*ABOUT THIS TASK*: Scan the data below for the string "post". Show every line where it turns up.

*SUPPLIED DATA*:
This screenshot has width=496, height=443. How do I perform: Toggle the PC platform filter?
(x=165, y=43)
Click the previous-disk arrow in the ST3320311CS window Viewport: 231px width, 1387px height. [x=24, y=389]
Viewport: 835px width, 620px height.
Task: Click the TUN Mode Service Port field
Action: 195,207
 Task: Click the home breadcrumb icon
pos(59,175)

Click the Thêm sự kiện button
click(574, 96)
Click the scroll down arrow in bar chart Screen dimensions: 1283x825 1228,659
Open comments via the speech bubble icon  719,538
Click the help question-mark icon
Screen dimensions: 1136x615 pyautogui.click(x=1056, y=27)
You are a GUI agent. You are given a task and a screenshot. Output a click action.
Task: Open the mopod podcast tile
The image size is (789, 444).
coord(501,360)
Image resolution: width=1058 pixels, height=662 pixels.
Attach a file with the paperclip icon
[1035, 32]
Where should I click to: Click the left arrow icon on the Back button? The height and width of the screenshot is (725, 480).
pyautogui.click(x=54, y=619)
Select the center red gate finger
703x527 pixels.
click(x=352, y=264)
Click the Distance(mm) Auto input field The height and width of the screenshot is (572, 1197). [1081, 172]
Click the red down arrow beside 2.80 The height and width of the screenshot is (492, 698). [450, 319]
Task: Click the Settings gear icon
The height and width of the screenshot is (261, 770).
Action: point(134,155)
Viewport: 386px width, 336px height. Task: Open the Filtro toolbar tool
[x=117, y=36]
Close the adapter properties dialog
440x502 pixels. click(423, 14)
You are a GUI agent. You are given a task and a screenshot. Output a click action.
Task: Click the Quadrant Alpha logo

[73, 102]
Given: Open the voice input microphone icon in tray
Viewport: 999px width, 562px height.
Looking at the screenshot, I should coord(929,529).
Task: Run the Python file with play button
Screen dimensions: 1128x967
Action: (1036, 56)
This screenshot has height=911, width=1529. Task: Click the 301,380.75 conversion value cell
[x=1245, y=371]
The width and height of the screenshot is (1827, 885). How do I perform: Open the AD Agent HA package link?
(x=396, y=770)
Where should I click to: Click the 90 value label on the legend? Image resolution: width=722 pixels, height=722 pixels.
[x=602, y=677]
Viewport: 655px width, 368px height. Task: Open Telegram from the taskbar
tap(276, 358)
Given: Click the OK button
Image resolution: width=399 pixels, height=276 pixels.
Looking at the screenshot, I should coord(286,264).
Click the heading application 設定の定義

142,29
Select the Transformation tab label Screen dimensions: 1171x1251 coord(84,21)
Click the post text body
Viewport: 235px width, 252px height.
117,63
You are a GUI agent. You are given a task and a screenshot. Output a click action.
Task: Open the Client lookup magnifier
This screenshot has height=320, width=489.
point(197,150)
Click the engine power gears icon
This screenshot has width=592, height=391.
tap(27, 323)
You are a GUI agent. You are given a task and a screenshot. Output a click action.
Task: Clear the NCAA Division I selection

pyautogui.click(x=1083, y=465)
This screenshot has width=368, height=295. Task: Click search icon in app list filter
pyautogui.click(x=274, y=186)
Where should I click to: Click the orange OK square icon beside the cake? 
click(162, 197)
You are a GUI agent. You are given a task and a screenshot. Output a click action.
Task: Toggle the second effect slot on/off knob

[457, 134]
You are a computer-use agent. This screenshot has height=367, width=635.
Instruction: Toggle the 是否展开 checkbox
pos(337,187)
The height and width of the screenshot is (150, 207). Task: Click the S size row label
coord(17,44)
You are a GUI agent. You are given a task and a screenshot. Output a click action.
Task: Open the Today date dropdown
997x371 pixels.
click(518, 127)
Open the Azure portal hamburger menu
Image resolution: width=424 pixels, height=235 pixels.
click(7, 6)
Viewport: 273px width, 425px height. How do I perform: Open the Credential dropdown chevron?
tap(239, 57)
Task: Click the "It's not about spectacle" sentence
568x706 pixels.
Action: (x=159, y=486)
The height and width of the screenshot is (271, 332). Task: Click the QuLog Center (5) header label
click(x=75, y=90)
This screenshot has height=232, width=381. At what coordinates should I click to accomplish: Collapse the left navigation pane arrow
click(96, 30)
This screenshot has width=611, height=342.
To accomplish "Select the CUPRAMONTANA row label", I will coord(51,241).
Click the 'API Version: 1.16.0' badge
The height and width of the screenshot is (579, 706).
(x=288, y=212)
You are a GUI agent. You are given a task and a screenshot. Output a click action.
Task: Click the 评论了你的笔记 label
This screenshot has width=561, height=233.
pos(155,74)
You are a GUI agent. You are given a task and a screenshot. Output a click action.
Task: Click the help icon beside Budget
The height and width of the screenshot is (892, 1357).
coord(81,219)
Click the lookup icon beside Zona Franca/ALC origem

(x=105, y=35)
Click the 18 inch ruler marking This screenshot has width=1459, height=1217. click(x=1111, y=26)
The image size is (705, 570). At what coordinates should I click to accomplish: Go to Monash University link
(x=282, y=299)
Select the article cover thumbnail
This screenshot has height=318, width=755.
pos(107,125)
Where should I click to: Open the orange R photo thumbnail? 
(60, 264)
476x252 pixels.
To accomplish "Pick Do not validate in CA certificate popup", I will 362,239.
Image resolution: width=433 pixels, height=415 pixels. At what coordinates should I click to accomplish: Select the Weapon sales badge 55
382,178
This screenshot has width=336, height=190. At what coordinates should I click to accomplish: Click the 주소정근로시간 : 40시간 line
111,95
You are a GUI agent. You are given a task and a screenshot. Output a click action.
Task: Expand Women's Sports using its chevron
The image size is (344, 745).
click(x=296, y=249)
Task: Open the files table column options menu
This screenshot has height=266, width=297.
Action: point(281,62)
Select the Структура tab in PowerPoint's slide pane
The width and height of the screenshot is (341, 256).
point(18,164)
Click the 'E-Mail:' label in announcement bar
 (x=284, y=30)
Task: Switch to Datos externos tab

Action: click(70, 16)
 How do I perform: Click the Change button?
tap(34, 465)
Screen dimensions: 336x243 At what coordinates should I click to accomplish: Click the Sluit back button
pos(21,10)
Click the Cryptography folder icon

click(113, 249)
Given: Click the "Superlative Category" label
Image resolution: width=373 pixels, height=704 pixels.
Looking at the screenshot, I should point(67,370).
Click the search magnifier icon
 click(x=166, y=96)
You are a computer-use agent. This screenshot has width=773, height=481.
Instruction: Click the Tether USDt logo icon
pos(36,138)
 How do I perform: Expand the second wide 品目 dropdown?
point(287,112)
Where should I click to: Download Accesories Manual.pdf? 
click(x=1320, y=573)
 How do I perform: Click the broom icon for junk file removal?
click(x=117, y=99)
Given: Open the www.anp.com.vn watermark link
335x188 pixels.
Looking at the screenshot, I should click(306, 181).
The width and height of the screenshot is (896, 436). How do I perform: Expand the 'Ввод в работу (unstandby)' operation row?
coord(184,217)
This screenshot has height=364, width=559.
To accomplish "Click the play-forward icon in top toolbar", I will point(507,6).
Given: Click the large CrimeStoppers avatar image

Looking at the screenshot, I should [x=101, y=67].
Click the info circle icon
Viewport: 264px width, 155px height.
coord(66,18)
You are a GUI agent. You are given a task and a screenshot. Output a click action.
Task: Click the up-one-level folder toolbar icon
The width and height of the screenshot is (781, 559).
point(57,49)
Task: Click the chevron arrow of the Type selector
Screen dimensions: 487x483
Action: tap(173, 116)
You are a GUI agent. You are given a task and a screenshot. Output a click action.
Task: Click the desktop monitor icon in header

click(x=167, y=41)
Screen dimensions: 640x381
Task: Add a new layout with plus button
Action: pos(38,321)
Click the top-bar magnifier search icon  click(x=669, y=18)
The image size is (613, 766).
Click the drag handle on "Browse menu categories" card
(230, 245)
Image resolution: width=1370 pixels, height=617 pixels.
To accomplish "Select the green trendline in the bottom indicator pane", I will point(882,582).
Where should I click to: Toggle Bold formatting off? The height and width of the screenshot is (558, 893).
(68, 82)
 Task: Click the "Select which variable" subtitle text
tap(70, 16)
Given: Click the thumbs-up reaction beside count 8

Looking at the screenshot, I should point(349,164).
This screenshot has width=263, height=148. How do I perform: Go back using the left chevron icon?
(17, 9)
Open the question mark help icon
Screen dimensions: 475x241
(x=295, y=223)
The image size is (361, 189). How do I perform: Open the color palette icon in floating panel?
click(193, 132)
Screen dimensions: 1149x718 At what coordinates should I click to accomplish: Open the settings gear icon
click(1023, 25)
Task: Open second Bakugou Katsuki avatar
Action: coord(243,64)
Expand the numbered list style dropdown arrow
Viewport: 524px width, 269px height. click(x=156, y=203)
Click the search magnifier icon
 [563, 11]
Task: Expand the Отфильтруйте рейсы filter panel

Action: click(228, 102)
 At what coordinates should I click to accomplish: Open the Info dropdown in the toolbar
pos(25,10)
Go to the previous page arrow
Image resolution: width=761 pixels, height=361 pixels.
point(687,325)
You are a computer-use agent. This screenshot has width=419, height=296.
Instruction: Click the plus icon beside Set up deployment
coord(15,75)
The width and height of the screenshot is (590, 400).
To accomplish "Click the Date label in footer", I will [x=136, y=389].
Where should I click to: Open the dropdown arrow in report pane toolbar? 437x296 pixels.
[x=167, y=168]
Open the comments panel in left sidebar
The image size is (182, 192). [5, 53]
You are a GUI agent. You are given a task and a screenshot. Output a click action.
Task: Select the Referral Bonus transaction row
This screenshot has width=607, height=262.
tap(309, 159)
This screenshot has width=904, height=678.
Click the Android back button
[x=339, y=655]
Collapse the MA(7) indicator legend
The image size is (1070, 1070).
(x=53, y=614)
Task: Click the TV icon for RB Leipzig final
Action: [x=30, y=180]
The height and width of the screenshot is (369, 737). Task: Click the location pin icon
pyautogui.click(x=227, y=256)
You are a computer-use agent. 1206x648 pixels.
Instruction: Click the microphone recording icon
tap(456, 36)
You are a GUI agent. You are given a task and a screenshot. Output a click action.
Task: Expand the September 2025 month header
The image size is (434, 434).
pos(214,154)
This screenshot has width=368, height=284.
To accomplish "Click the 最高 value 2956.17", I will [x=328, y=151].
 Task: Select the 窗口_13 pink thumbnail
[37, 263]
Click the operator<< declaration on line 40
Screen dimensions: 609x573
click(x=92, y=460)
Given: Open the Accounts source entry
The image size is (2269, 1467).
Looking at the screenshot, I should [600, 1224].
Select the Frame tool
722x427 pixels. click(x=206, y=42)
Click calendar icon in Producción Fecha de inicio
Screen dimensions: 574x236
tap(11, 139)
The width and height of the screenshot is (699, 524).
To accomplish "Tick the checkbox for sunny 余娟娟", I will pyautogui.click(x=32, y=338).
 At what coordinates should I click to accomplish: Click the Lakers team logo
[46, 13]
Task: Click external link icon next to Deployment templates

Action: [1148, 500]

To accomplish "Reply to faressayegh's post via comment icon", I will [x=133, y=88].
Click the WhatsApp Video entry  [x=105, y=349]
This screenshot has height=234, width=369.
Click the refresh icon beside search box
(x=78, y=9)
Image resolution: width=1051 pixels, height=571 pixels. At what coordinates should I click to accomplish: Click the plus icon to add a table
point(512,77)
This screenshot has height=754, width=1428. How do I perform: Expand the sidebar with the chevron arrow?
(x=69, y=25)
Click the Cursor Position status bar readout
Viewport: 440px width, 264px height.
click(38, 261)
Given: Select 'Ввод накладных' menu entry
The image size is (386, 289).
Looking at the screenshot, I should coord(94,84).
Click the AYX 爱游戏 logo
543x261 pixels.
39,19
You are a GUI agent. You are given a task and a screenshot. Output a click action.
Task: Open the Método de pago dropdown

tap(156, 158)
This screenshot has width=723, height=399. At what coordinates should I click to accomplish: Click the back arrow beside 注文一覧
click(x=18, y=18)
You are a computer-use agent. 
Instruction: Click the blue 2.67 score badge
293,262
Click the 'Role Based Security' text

*WRITTEN ANSWER*:
Click the post text body
To accomplish "Reply to faressayegh's post via comment icon", I will [x=133, y=88].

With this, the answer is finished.